Rasi Wickramasinghe
If there’s one word that captures the arc of my life, it’s “pivot.”
I’ve pivoted across oceans, disciplines, and mindsets—sometimes by design, often by accident, and always with purpose. Born in Sri Lanka, I was the kind of kid who could quote medical textbooks and win a debate tournament in the same breath—a proud nerd with a loud laugh and a love for stories, science, and strategy.
I met Chalinda—my co-founder at Healthy Inc.—back in middle school when I was about eleven. We bonded over marathon debate preps, where we’d flip topics on their heads with verbal gymnastics and sheer audacity. Our friendship became the throughline of my life’s story, even when I accidentally followed him to America. He had started college in Atlanta, and I had already started med school in Sri Lanka when I was unexpectedly awarded a full scholarship to Stanford— Oh yes, and I kid you not, I had forgotten I had applied for it. Sometimes the universe has a sense of humor. I pivoted.
Stanford taught me how to think big. I just didn’t know how to bet big. When a roommate invited me to join a little startup (now called Google), I declined. Risk felt too risky. So instead, I took the “safe” path and earned an MD/PhD at Johns Hopkins, diving headfirst into developmental neuroscience—and falling in love with both the brain and my future wife. Neurology felt like my destiny.
Then she got sick.
And just like that, my path changed again. I decided I wanted to be more doctor than scientist, and Cardiologist than Neurologist. Each pivot felt less like leaving something behind and more like carrying everything forward.
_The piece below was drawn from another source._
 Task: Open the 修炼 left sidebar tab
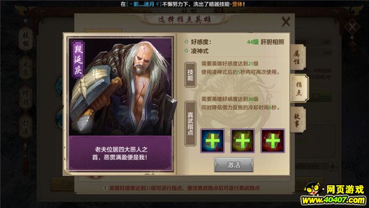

Eventually, after training in Cardiology and Interventional Cardiology at Penn, I traded the temperate coast for the muggy humidity of Texas, where I joined the faculty at The University of Texas Medical School. For six years, I tried to do it all: teach, research, heal, lead. But I needed something more agile, more integrated. Another pivot to administration brought me to Houston Methodist where I now lead the Cardiovascular Service Line and direct Translational Research while still seeing patients, performing procedures, and making an impact every day.
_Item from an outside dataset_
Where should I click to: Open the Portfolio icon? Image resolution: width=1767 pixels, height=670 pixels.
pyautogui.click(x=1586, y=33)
On the rare weekend, when I sometimes have time to breath, I also cook a mean curry, love creating and watching movies, and once built a coffee table out of reclaimed wood just because I wanted to figure it out.
Healthy Inc. is my latest—and perhaps boldest—pivot. It is the pivot where my past and future converge, and it lets me scratch two lifelong itches: working with my childhood friend on something that matters, and finally stepping into the world of entrepreneurship I once shied away from. This time, I said yes.
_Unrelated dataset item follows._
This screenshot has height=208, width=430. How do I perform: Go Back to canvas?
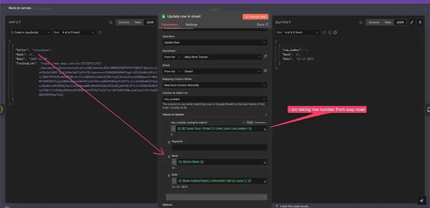tap(20, 8)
Today, health and wellness is the fastest growing consumer segment in the world, yet our health data is fragmented, siloed and alienated. At Healthy, we are bringing clarity to that chaos. I’m super excited to create a platform (with some amazing people like Arjuna, David, Pradeeban and Forrest) that empowers people to truly own their health—not just through better data, but by creating an ecosystem that translates this noise into insight, and individual health into global transformation.
In my clinic I help one person at a time. With Healthy, I can help millions.
This is the shot I’m taking. And I’m all in.